NPD-Parteitag in Bamberg Unter Protest der Bürger

Klare Ansage: Mit einem Fest der Demokratie protestieren die Bamberger gegen den NPD-Bundesparteitag in ihrer Stadt. Oberbürgermeister Starke fordert einen Verbot der rechtsextremen Partei.

Mit einem multikulturellen Bürgerfest in der Bamberger Innenstadt sind die Proteste gegen den Bundesparteitag der rechtsextremen NPD fortgesetzt worden. Dabei forderte Oberbürgermeister Andreas Starke (SPD) ein Verbot der NPD.

Die Stadt habe mit der Menschenkette am Freitagnachmittag, an der 3500 Menschen teilnahmen, ein "deutliches Signal für die Demokratie" gesetzt und gezeigt, dass die NPD in dieser Stadt unerwünscht sei. Dies gelte auch für die gesamte Bundesrepublik. "Die Neonazis bedrohen unsere Gesellschaft", betonte Starke. Solange die Partei nicht verboten sei, würden alle gewaltfreien Mittel genutzt, um solche Veranstaltungen in Bamberg zu verhindern.

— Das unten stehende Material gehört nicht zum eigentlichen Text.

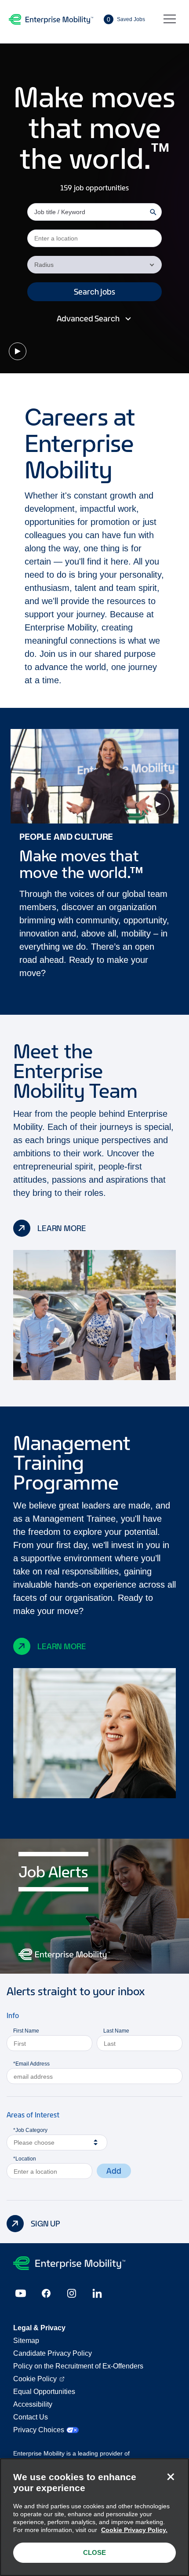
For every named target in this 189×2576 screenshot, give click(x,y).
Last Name (116, 2031)
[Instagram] (71, 2293)
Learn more (61, 1228)
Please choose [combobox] (34, 2142)
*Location (24, 2159)
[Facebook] (46, 2293)
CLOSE (94, 2552)
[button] (94, 291)
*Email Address (31, 2064)
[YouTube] (20, 2293)
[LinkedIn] (97, 2293)
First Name (26, 2031)
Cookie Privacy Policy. (134, 2529)
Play (18, 351)
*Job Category (30, 2130)
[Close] (170, 2476)
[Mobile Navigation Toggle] (169, 19)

Zur Ankündigung der NPD, auch im nächsten Jahr ihren Parteitag in der Stadt abhalten zu wollen, sagte Starke: "Wir lassen uns nicht nervös machen und auch nicht einschüchtern. Wir werden nur noch kreativer sein, um unserem Protest Ausdruck zu verleihen."

Ein Verbot sämtlicher politischer Veranstaltungen in der Konzerthalle, dem Tagungsort der Rechten, komme für ihn jedoch nicht in Frage, sagte der Oberbürgermeister. Dies wäre ein "Zurückweichen vor dem Rechtsextremismus". Die Bürgerproteste seit Freitag und eine Demonstration der Partei die Linken sowie von Bamberger Studenten waren nach Polizeiangaben "absolut friedlich" verlaufen.

Die NPD hält zum zweiten Mal nach 2008 ihren Bundesparteitag in der Domstadt ab. Nachdem die Stadt mit einem Verbot vor den Gerichten gescheitert war, hatte Oberbürgermeister Andreas Starke (SPD) die Bürger zum Protest aufgerufen.